- Born: 1976 (age 49–50) Kinshasa, Congo Republic
- Education: University of Strasbourg; Sorbonne University;
- Occupations: Director, production manager, screen writer, actress
- Years active: 2000–present
- Parents: Pierre Haffner (father); Sudila Mwembe (mother);
- Relatives: Frédéric Haffner (brother)

= Claude Haffner =

French–Congolese filmmaker

Claude Haffner (Arabic: كلود هافنر; born 1976), is a French-Congolese filmmaker and production manager primarily direct documentary films. She has made several critically acclaimed documentaries including Ko Bongisa Mutu, Défilé Célianthe and Noire ici, blanche là-bas.

==Personal life==
She was born in 1976 in Kinshasa, Democratic Republic of the Congo to a French father and a Congolese mother. Her father Pierre Haffner is also a researcher and film lecturer at the French Cultural Center in Kinshasa, which influence Claude to start her cinema career. Her mother Sudila Mwembe is from Zaïre (today's Democratic Republic of the Congo). At the very young age, she went France with family and never returned Congo. Then she grew up in Alsace with her brother Frédéric Haffner. His father has a collection of African art together with photos and taped accounts about Congo and Africa. He died in 2000, where Claude decided to return to Congo with her mother to meet her Congolese family.

From 1994 to 1999, she studied History and a University Diploma in Cinema and Audiovisual at the University of Strasbourg. In 2005, Claude completed her master's degree at Sorbonne University.

==Career==
After graduating from university, she worked on numerous short films to learn techniques of filmmaking. In 2000, Claude worked as the Script supervisor for the short film La fourchette. Then she joined as a production assistant at 'Canal +', where she was able to work with Agnès Varda, her "mentor", on the editing of the film Les Glaneurs et la Glaneuse. After the film, she developed interest to direct documentaries. Therefore, in 2002, she followed a training course in documentary filmmaking at Altermédia (Saint-Denis training center). During this period, she interviewed her mother who lived in Brunstatt about her country, her family and her history.

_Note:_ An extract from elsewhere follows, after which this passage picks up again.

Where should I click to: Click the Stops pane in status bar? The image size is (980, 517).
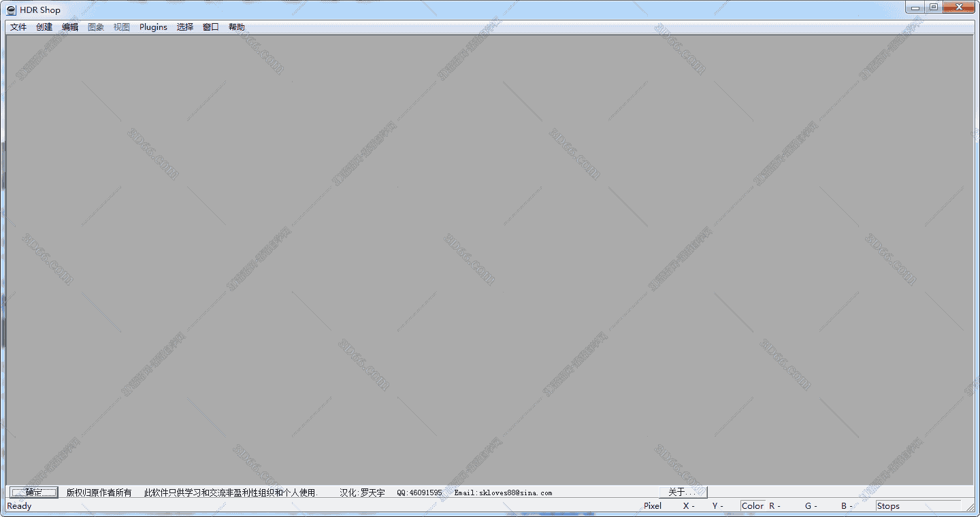tap(888, 506)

In 2002, Haffner studied documentary filmmaking at the Altermedia School in Paris. Her maiden direction was a "film-essay" titled Ko Bongisa Mutu in a Congolese hair salon in Paris. In 2004, she directed the documentary La Canne musicale, a promenade with the French filmmaker and ethnographer Jean Rouch. This was happened a few days before his death.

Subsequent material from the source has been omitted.